__DATA FOR REVIEW__.
★ ★ ★
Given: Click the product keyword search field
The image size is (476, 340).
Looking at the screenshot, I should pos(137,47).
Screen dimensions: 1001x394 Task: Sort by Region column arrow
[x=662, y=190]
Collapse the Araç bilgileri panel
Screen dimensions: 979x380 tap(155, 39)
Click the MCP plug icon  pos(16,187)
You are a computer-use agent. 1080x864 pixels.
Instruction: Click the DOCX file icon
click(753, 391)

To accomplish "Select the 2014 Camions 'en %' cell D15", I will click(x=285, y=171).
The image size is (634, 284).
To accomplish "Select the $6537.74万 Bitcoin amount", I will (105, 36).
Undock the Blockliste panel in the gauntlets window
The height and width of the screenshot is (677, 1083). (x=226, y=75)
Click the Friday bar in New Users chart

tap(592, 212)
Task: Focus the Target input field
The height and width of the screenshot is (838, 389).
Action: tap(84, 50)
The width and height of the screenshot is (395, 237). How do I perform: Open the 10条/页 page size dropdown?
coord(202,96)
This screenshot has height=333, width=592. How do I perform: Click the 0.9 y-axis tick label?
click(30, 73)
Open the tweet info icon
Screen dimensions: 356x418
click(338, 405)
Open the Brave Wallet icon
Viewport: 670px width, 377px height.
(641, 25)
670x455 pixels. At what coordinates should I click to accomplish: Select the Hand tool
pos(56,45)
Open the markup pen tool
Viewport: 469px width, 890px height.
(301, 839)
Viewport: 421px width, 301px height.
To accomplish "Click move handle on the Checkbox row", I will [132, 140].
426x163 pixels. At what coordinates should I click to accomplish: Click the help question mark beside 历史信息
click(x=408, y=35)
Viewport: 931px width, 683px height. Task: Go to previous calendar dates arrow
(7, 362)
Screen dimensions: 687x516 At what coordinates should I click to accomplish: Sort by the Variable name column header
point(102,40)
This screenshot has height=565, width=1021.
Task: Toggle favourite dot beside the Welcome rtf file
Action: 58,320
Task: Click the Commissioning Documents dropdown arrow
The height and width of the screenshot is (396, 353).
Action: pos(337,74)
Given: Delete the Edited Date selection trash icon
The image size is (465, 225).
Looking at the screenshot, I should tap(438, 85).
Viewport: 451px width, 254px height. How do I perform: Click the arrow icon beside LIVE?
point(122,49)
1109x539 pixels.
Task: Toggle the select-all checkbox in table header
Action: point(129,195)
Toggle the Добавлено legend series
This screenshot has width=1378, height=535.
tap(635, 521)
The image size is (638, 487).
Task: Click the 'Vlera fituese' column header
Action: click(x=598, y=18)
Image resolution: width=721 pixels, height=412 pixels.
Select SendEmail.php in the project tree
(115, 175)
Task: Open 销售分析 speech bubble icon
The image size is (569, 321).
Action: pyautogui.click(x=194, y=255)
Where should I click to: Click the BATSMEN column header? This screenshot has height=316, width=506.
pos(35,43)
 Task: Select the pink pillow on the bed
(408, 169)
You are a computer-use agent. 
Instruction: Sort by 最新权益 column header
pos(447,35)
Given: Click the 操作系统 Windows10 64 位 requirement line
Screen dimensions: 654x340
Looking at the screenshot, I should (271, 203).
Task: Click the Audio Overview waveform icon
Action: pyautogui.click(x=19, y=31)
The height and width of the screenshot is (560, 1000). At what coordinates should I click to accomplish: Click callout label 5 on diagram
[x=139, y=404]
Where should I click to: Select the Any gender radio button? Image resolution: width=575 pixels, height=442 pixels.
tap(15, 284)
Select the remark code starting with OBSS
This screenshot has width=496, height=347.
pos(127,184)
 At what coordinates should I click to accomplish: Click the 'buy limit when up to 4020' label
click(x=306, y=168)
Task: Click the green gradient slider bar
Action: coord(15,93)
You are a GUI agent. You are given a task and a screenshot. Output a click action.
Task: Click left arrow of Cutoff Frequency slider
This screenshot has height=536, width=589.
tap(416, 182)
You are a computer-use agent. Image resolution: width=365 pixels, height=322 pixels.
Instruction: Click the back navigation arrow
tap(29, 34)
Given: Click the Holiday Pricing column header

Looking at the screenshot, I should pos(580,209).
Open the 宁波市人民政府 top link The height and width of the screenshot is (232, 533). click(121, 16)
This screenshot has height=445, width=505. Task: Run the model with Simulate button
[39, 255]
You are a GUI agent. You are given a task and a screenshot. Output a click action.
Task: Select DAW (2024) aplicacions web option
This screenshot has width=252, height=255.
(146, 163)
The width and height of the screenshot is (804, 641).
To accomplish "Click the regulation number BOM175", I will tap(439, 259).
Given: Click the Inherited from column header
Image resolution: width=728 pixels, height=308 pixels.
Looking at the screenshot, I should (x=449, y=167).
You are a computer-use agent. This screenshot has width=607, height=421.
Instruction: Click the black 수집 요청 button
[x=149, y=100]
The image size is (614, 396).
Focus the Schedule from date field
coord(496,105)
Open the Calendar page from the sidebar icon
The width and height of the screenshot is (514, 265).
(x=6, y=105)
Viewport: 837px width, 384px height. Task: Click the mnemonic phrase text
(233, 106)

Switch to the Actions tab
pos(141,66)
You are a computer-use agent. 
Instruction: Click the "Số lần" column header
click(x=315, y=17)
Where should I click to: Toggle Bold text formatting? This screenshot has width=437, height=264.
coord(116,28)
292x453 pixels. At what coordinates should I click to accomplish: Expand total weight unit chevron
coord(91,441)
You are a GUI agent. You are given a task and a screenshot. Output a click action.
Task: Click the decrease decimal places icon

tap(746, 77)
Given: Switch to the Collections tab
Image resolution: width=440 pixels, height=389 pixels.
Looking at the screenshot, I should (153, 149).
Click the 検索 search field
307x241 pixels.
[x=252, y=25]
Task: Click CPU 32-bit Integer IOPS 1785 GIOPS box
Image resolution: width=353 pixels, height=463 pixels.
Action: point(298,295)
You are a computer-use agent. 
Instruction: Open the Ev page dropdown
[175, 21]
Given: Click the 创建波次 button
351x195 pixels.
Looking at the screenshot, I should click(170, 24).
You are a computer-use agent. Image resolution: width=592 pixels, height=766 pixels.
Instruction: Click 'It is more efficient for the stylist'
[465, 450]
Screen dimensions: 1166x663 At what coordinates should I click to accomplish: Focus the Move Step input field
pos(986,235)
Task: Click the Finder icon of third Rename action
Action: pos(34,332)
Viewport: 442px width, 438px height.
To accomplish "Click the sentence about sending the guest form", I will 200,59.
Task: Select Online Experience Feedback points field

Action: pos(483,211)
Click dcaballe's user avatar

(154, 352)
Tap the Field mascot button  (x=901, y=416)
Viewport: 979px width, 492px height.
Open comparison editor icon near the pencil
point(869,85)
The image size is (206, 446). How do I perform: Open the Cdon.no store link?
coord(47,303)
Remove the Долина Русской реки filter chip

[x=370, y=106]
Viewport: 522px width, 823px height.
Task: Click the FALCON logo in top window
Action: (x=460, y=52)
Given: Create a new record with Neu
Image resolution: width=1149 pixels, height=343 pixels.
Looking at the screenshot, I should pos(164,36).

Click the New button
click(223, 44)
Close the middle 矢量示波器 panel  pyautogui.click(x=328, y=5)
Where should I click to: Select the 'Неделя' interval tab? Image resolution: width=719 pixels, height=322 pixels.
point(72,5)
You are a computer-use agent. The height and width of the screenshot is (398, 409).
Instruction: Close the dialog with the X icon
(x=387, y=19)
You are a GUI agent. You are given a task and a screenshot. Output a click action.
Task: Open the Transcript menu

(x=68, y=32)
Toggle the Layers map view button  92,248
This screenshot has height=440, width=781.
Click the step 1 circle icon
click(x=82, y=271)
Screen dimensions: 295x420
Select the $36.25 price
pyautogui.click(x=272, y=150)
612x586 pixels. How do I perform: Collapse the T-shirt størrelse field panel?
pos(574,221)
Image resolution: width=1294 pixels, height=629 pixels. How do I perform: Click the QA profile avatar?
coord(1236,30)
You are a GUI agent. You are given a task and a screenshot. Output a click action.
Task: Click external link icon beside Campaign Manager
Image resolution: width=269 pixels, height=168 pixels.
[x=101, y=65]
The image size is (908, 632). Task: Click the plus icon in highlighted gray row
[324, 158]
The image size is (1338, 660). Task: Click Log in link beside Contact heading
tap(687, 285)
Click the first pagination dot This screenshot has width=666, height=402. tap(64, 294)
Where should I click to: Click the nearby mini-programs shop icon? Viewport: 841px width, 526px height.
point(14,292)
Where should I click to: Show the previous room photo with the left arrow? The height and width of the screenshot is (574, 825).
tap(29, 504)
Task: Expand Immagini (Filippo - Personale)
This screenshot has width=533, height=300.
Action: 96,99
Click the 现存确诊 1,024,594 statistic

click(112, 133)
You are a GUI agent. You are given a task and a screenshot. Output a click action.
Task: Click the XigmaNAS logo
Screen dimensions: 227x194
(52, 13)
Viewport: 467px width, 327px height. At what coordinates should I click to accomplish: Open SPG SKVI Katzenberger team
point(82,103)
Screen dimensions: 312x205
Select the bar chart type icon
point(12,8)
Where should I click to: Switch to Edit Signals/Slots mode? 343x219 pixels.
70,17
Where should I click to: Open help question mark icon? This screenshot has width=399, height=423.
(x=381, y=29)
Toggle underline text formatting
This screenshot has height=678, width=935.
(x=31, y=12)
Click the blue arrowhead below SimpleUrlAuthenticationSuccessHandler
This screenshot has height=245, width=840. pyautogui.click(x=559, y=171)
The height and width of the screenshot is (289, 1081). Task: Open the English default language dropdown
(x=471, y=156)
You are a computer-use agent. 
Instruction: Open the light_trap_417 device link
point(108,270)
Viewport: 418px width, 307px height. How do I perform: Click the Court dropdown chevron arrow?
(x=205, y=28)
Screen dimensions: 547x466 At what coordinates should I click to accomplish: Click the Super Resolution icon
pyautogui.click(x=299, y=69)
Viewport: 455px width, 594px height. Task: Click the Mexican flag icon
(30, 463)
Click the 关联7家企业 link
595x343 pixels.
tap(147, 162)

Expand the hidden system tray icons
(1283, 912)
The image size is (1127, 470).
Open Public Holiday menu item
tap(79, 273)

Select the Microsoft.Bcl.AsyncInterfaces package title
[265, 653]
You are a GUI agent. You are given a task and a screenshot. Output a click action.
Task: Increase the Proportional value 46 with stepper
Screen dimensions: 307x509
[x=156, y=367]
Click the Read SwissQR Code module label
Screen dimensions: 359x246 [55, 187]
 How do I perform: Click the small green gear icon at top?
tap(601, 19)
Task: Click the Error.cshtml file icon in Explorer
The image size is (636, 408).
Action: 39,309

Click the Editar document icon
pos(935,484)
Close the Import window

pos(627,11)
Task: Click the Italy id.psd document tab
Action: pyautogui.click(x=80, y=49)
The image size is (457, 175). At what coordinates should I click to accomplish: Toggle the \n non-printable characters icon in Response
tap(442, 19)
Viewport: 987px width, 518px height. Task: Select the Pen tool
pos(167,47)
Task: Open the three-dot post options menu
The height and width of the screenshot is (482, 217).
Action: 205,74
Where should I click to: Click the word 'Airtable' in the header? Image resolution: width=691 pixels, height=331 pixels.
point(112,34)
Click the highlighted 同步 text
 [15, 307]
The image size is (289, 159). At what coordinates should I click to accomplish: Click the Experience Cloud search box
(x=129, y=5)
★ ★ ★
__DIRECTIONS__.
Show each line of the material holding "will".

__REPLY TO THE TASK__.
To accomplish "Select the 2014 Camions 'en %' cell D15", I will click(x=285, y=171).
To accomplish "Select the $6537.74万 Bitcoin amount", I will (105, 36).
To accomplish "Click move handle on the Checkbox row", I will [132, 140].
To accomplish "Click the regulation number BOM175", I will tap(439, 259).
To accomplish "Click the sentence about sending the guest form", I will 200,59.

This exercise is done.